**Data for this exercise:**
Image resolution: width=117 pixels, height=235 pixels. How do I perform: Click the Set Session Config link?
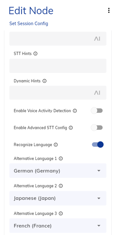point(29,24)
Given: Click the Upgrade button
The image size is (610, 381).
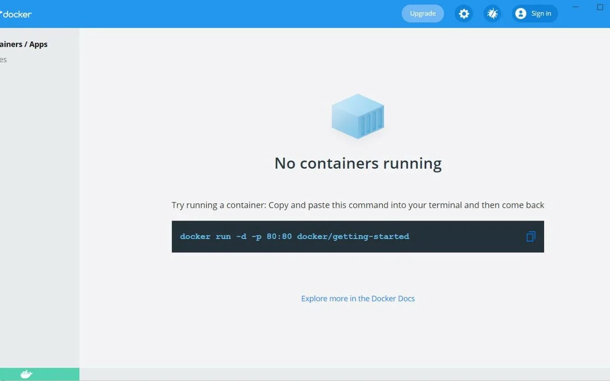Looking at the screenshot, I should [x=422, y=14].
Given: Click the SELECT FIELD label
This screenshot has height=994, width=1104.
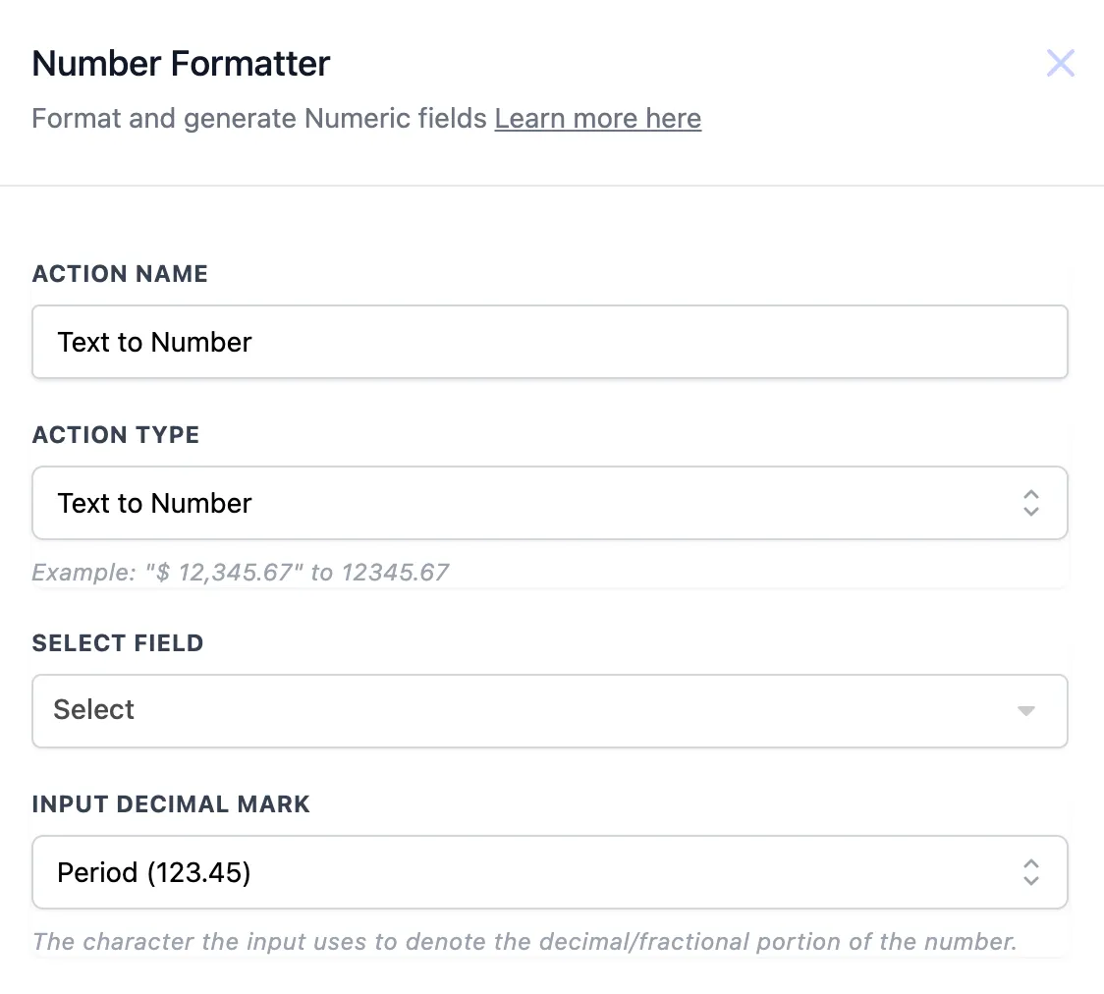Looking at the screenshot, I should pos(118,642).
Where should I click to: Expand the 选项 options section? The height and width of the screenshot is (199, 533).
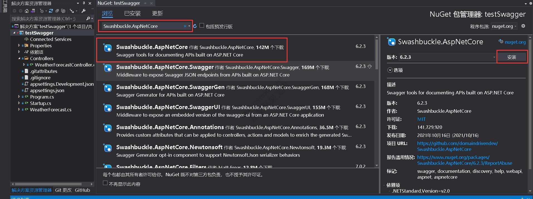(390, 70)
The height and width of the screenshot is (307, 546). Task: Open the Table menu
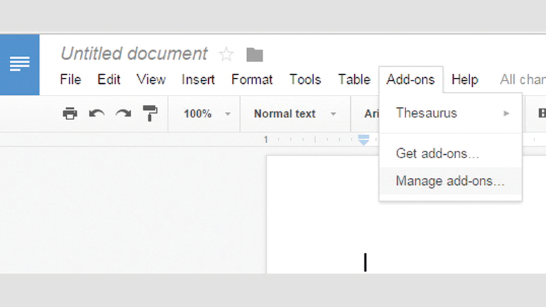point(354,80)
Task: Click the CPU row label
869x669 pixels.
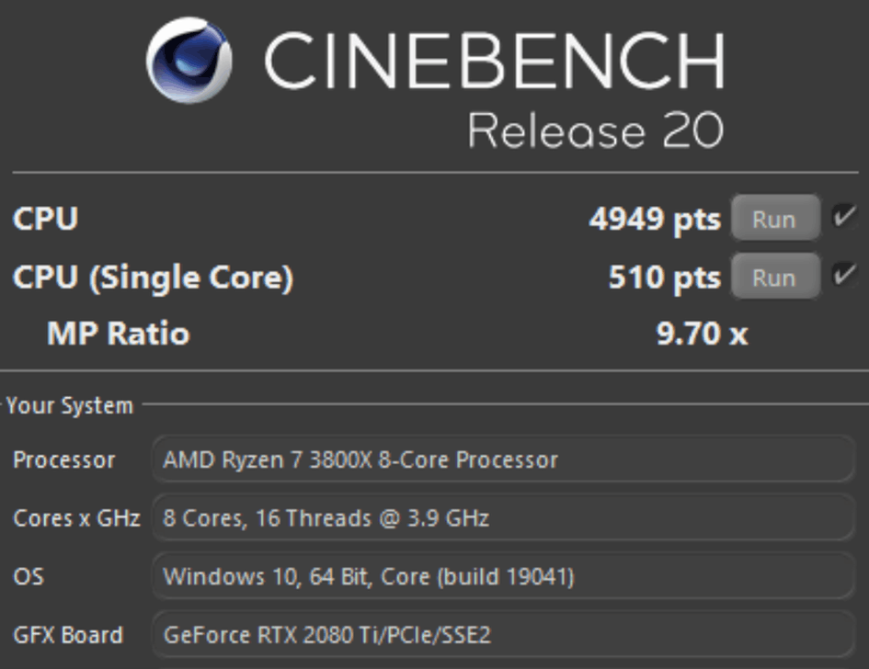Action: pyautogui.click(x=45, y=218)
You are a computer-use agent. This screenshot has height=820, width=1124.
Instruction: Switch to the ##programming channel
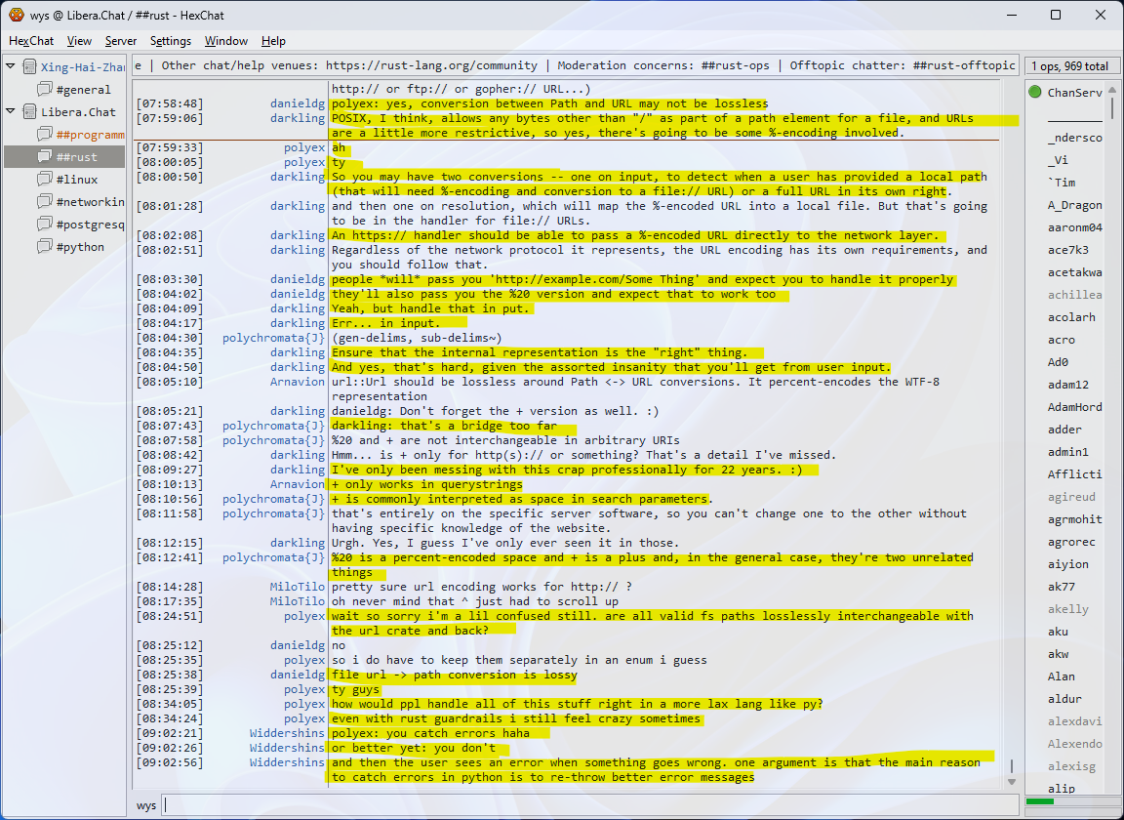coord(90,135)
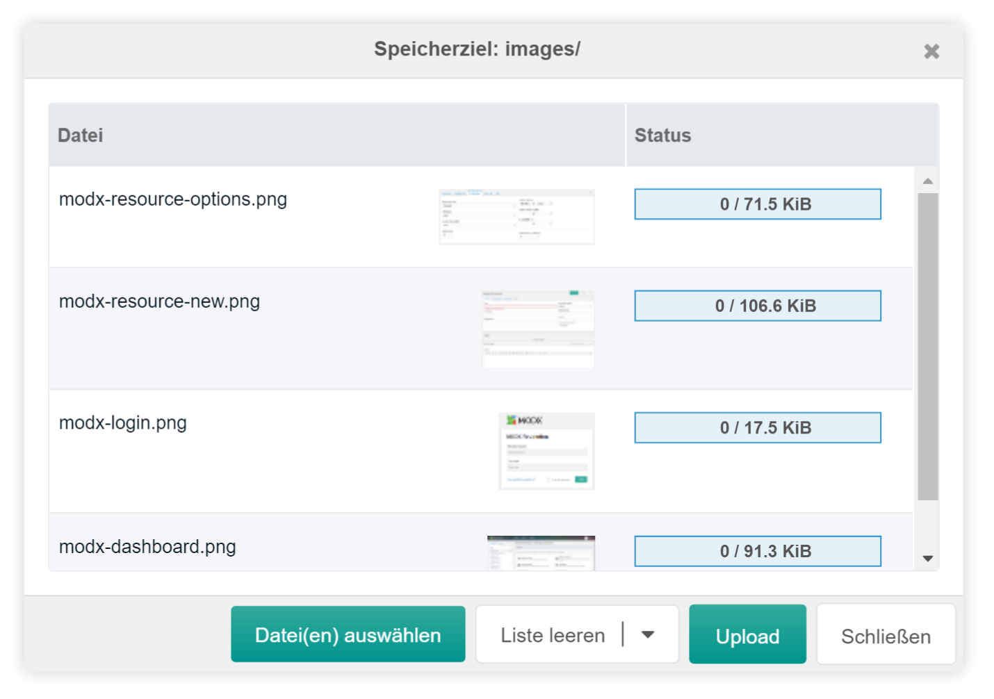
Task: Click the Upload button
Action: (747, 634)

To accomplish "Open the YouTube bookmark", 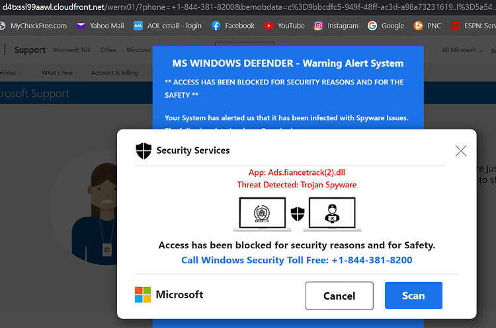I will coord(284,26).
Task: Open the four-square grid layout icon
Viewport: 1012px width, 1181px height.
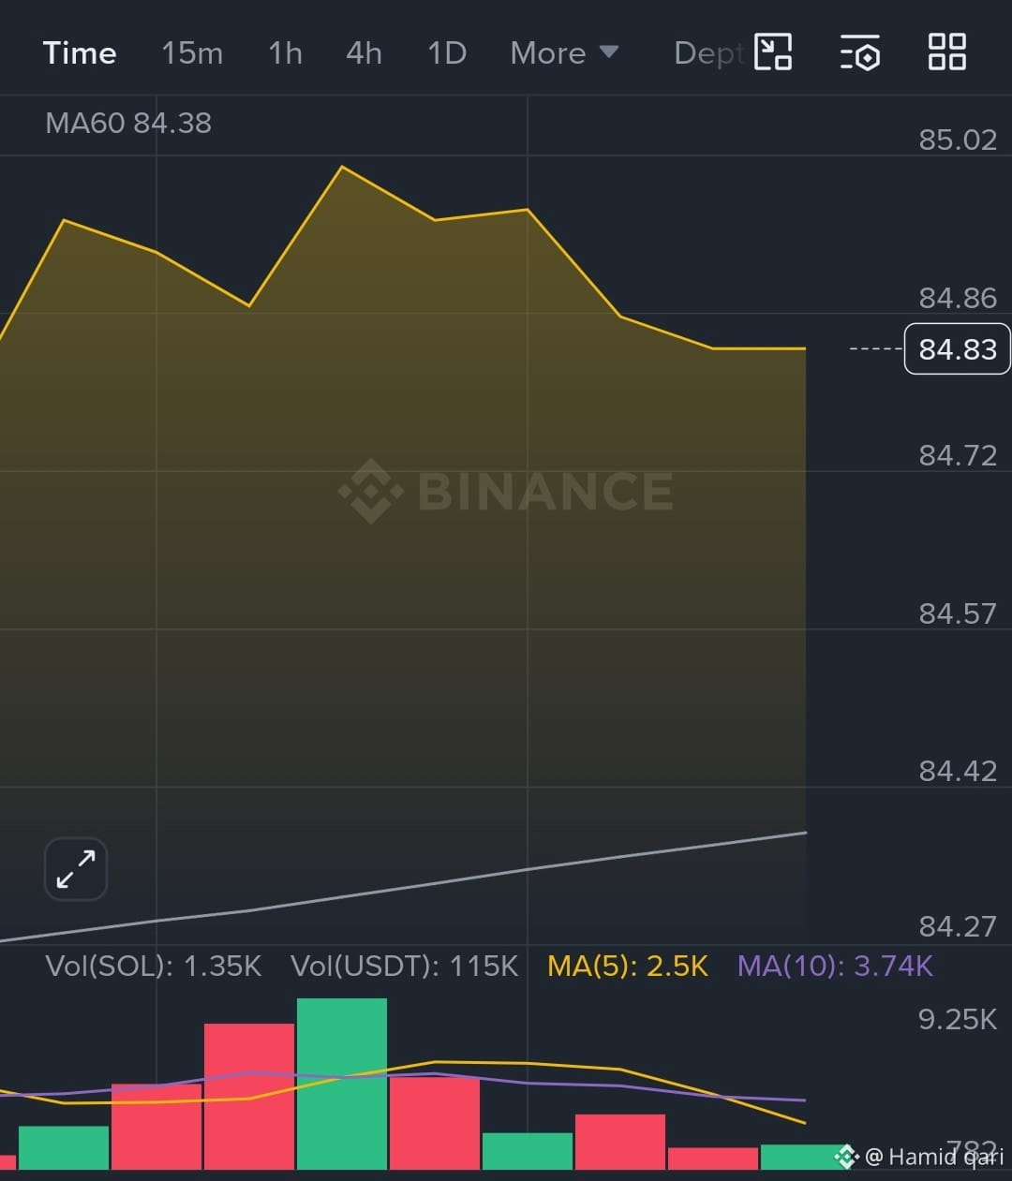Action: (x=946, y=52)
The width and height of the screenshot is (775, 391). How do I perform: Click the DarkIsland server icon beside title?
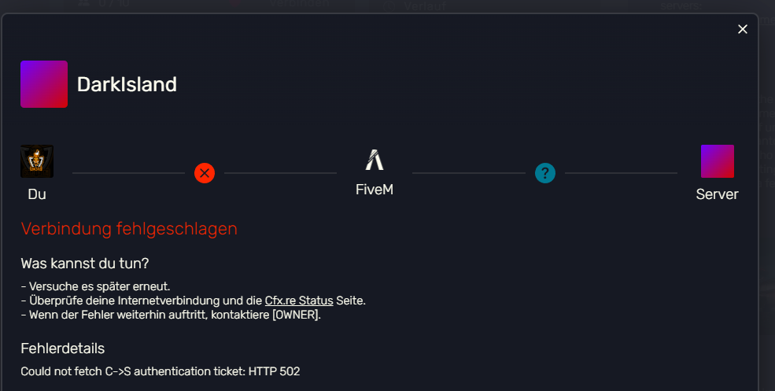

**About this exercise:** Would you please copy, exactly and only, the lines from the one with "Task: Open the four-square grid layout icon" through the end of the entries above, skipping every picture?

**Response for this exercise:**
Task: Open the four-square grid layout icon
Viewport: 1012px width, 1181px height.
Action: (x=946, y=52)
The width and height of the screenshot is (775, 391). How do I perform: Click the DarkIsland server icon beside title?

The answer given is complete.